In ogni caso gran parte degli israeliani non appaiono affatto demoralizzati, anzi esprimono forte sostegno all'offensiva militare e si dicono piuttosto sicuri di una vittoria nella guerra contro Hamas che pure colpisce duramente i civili palestinesi. Questo clima sta avendo riflessi anche nel sistema legale.

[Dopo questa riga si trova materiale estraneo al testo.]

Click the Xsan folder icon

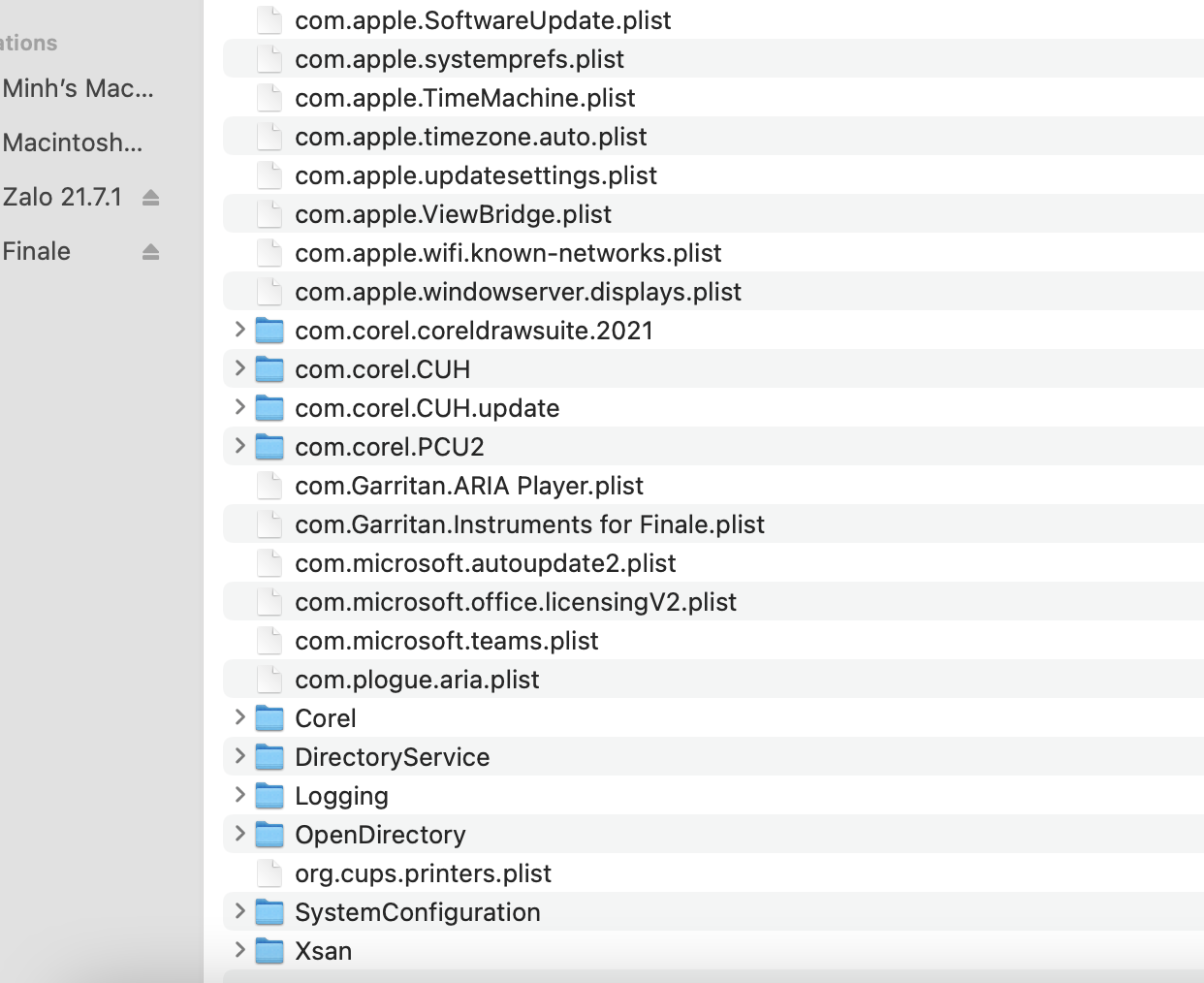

Credo di sì, purtroppo. C'è un clima pesante, decisamente negativo, e anche magistrati e giudici ne stanno subendo gli effetti. Non tutti per fortuna. È scoraggiante e pericoloso il fatto che reati d'opinione vengano interpretati come reati contro la sicurezza del paese, come è sconfortante la posizione di molti israeliani, non solo di alcuni giudici, che si dicono convinti che in tempo di guerra la tutela dei diritti umani, dei diritti fondamentali della persona siano poco importanti di fronte all'interesse dello Stato. Al contrario è proprio in tempo di guerra che dobbiamo raddoppiare la nostra vigilanza sulla tutela dei diritti umani e politici e fare in modo che siano garantiti ad ogni singolo cittadino, qualunque siano le sue opinioni.